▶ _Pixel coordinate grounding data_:
·····
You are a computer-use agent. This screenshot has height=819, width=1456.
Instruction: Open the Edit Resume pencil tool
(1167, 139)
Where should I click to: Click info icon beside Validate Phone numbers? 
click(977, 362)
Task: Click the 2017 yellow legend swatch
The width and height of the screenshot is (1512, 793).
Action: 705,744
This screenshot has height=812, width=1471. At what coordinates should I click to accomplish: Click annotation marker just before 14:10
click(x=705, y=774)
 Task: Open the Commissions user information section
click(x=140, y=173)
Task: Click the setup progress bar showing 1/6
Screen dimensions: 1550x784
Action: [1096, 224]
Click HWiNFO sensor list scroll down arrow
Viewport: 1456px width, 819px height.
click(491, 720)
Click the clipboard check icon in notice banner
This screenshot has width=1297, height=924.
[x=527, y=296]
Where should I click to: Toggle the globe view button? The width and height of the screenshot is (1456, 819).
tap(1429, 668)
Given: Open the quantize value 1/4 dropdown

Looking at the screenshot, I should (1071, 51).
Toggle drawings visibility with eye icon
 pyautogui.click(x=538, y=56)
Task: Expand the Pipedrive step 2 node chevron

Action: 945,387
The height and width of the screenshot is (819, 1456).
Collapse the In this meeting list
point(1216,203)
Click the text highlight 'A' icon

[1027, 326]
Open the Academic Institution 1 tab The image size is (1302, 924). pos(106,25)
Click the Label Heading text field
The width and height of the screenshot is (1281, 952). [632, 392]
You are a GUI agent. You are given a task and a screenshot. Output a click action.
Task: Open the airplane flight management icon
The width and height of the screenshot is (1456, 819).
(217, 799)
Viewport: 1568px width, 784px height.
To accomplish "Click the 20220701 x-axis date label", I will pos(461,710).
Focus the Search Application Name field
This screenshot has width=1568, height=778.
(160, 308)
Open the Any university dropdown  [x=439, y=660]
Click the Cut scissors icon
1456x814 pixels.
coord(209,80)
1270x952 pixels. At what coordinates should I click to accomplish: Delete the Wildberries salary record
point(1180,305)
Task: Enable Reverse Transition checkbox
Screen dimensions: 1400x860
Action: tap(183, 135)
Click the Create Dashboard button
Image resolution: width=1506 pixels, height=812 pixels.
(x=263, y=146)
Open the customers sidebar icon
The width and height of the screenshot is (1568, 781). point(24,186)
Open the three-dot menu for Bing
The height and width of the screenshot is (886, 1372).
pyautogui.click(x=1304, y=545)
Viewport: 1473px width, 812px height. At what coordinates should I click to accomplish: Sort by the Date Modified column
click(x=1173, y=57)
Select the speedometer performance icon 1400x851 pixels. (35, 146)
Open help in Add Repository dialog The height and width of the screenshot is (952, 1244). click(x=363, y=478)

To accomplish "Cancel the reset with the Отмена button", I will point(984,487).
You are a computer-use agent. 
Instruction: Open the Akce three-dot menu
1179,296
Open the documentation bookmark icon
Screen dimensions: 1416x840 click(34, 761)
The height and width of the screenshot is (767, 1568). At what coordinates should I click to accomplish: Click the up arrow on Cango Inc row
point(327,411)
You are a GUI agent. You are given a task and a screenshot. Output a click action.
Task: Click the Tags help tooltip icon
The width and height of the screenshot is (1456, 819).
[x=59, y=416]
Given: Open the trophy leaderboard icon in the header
·····
Locate the word "agent" in the entries, and copy every line where it is found.

You are a computer-use agent. This screenshot has height=819, width=1456.
You are a GUI agent. You are given a task and a screenshot. Output a click action.
You are a computer-use agent. 
You are a GUI agent. You are given a task and a screenshot. Output a click action.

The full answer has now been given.